Leibniz Institute for Zoo and Wildlife Research, Department of Ecological Dynamics, Alfred-Kowalke-Str. 17, 10315 Berlin, Germany.
State Key Laboratory of Genetic Resources and Evolution, Kunming Institute of Zoology, Chinese Academy of Sciences, 32 Jiaochang East Rd, Kunming, Yunnan 650223, China.
Gigascience. 2019 Apr 1;8(4). doi: 10.1093/gigascience/giz029.

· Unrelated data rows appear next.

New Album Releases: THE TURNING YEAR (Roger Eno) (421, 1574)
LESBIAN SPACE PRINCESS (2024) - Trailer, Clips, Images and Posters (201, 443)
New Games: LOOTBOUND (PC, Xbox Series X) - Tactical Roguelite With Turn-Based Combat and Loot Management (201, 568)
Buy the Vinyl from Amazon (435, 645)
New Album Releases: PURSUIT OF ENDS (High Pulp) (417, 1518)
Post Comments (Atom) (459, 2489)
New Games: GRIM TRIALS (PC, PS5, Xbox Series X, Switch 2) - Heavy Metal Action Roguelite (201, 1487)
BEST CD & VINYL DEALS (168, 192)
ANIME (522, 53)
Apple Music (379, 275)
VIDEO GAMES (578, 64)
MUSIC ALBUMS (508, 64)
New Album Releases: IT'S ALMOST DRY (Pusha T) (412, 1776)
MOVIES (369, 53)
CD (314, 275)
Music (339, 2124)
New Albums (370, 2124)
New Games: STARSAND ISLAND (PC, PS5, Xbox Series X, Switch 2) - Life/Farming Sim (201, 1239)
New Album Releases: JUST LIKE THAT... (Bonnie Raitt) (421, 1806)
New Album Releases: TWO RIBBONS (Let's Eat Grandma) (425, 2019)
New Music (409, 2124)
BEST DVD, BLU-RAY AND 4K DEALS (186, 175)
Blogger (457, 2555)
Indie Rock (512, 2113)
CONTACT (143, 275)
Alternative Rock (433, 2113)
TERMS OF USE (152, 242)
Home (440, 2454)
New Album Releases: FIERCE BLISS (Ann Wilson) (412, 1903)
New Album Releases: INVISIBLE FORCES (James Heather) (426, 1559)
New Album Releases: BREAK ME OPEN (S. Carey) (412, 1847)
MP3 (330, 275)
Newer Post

The use of environmental DNA for species detection via metabarcoding is growing rapidly. We present a co-designed lab workflow and bioinformatic pipeline to mitigate the 2 most important risks of environmental DNA use: sample contamination and taxonomic misassignment. These risks arise from the need for polymerase chain reaction (PCR) amplification to detect the trace amounts of DNA combined with the necessity of using short target regions due to DNA degradation.
Our high-throughput workflow minimizes these risks via a 4-step strategy: (i) technical replication with 2 PCR replicates and 2 extraction replicates; (ii) using multi-markers (12S,16S,CytB); (iii) a "twin-tagging," 2-step PCR protocol; and (iv) use of the probabilistic taxonomic assignment method PROTAX, which can account for incomplete reference databases. Because annotation errors in the reference sequences can result in taxonomic misassignment, we supply a protocol for curating sequence datasets. For some taxonomic groups and some markers, curation resulted in >50% of sequences being deleted from public reference databases, owing to (i) limited overlap between our target amplicon and reference sequences, (ii) mislabelling of reference sequences, and (iii) redundancy. Finally, we provide a bioinformatic pipeline to process amplicons and conduct PROTAX assignment and tested it on an invertebrate-derived DNA dataset from 1,532 leeches from Sabah, Malaysia. Twin-tagging allowed us to detect and exclude sequences with non-matching tags. The smallest DNA fragment (16S) amplified most frequently for all samples but was less powerful for discriminating at species rank. Using a stringent and lax acceptance criterion we found 162 (stringent) and 190 (lax) vertebrate detections of 95 (stringent) and 109 (lax) leech samples.
Our metabarcoding workflow should help research groups increase the robustness of their results and therefore facilitate wider use of environmental and invertebrate-derived DNA, which is turning into a valuable source of ecological and conservation information on tetrapods.
通过 metabarcoding 利用环境 DNA 进行物种检测的应用正在迅速发展。我们提出了一个经过共同设计的实验室工作流程和生物信息学管道,以减轻环境 DNA 使用过程中两个最重要的风险:样品污染和分类学误配。这些风险源于聚合酶链反应 (PCR) 扩增以检测痕量 DNA 的需要,再加上由于 DNA 降解,必须使用短的目标区域。
我们的高通量工作流程通过以下四个步骤来最大限度地降低这些风险:(i)使用 2 个 PCR 重复和 2 个提取重复进行技术复制;(ii)使用多标记物(12S、16S、CytB);(iii)“双标记”两步 PCR 方案;(iv)使用概率分类分配方法 PROTAX,该方法可以解释不完整的参考数据库。由于参考序列中的注释错误可能导致分类学误配,因此我们提供了一个用于管理序列数据集的协议。对于一些分类群和一些标记物,由于以下原因,从公共参考数据库中删除了超过 50%的序列:(i)我们的目标扩增子和参考序列之间的重叠有限;(ii)参考序列的标记错误;(iii)冗余。最后,我们提供了一个生物信息学管道来处理扩增子并进行 PROTAX 分配,并在来自马来西亚沙巴的 1532 只水蛭的无脊椎动物衍生 DNA 数据集上对其进行了测试。双标记允许我们检测和排除不匹配标记的序列。所有样本中,最小的 DNA 片段(16S)扩增最频繁,但在物种级别上的区分能力较弱。使用严格和宽松的接受标准,我们在 95 个(严格)和 109 个(宽松)水蛭样本中分别发现了 162 个(严格)和 190 个(宽松)脊椎动物检测。
我们的 metabarcoding 工作流程应该有助于研究小组提高结果的稳健性,从而促进对环境和无脊椎动物衍生 DNA 的更广泛使用,这些 DNA 正在成为四足动物生态和保护信息的宝贵来源。